Trump was impeached in the House on January 13 for inciting an insurrection—the only president to be impeached twice—in a bipartisan vote that included support from ten Republicans. A week later, on January 20, he boarded Air Force One for the last time as president and flew home to Florida.
“We will be back in some form,” Trump said before climbing into the plane.
One of the truisms in Trump World held that the constant chaos and plot twists were always surprising but never shocking. The absurdity of it all always seemed to make perfect sense. And Trump’s insurrection was the ultimate coda—a horrifying but inevitable finale. He’d spent four years insisting that the media was lying, that elected officials weren’t to be believed, and that the courts weren’t to be trusted. He’d spent his entire presidency gaslighting the country with a version of reality in which he’d never lost, he’d never be convicted, and he’d never really go away.

* * *

Extend the passage on Trump's second impeachment and departure from Washington, beginning immediately after its final sentence.

* * *

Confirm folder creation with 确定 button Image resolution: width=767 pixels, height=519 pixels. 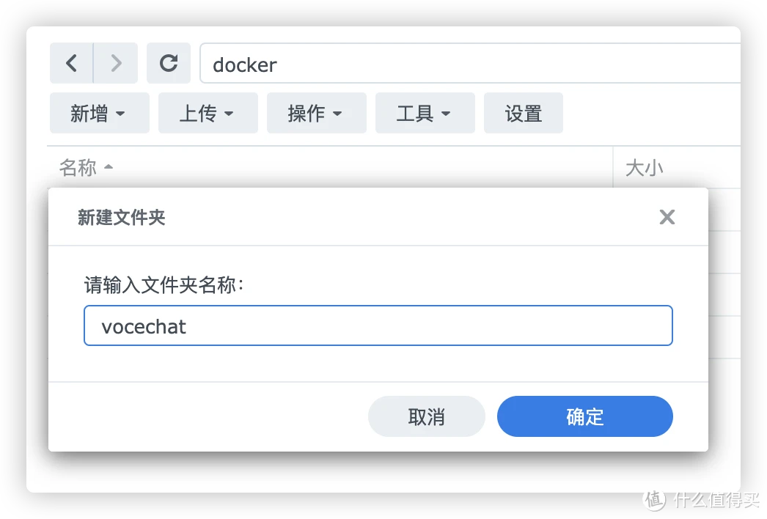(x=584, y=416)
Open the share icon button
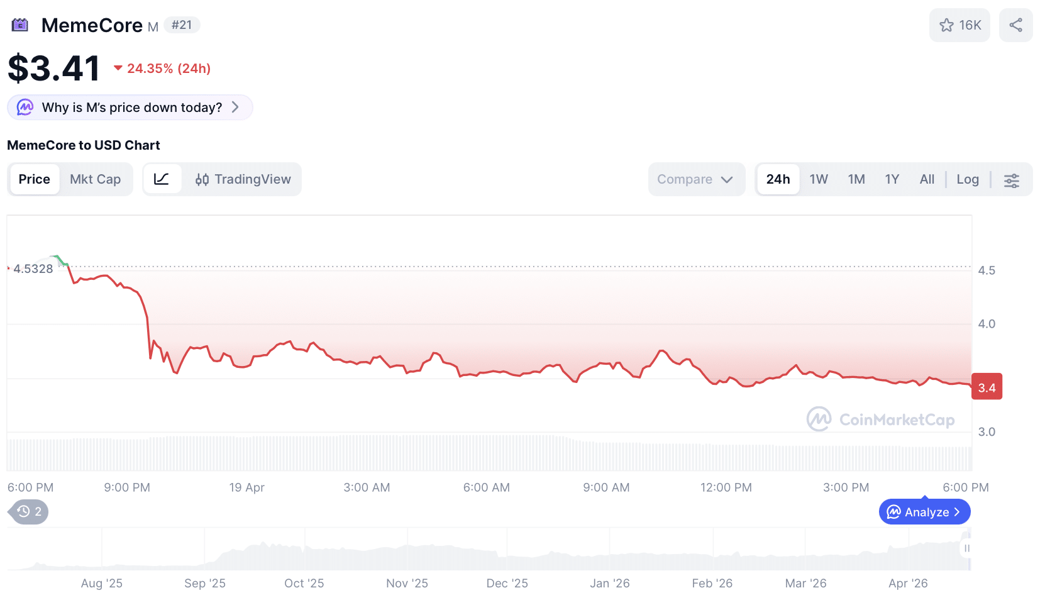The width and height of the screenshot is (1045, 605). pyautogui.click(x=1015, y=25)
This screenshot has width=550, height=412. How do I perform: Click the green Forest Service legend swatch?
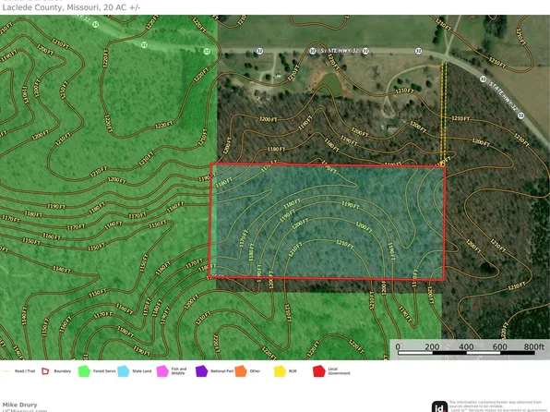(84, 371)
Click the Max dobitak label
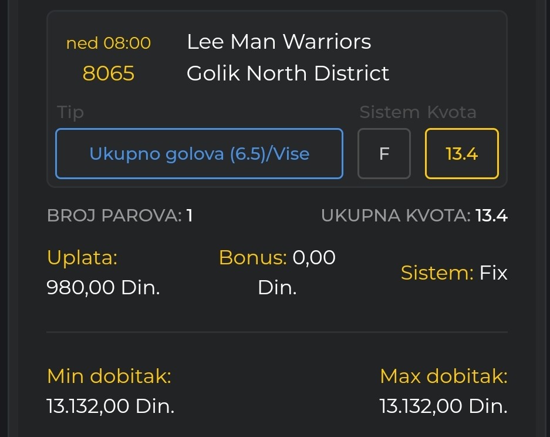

* * *

> **SOLVED PROBLEM**:
And, true to form, the story continued to unfold back in Washington in ways that were surprising—but hardly shocking. Days after Trump left office, polls showed that he still maintained high levels of support from inside his party. House Republicans who had voted to impeach him suddenly found themselves the target of censure and primary challenges. Republican leaders made plans to visit him at Mar-a-Lago—a steady stream of supplicants bowing down before their exiled king.
And on February 13, 2021, the Senate—along with McConnell—voted to acquit Trump of the impeachment charges against him for a second time. In an interview on Fox News before the end of the month, McConnell was asked if he’d support Trump if he was the Republican presidential nominee in 2024.
“Absolutely,” McConnell said.
Back in Mar-a-Lago, Trump celebrated the support from fellow Republicans who had, once again, protected him from impeachment, delivering yet another acquittal that would preserve his ability to run for president again. With his Twitter and Facebook accounts still suspended, he turned to his diminished staff to help him send out an email.
He vowed to keep fighting to deliver “American greatness” across the country. He described the MAGA movement as “historic, patriotic and beautiful.”
“There has never been anything like it!” Trump said, offering a rare understatement.
Footnotes
1 The FairVote project showed that the biggest races were the least affected by recounts. In recounts of races with more than 2 million ballots cast, the average shift was 0.018 percent, which was nearly fourteen times smaller than Biden’s margin. Almost 5 million Georgians voted in the state’s presidential contest.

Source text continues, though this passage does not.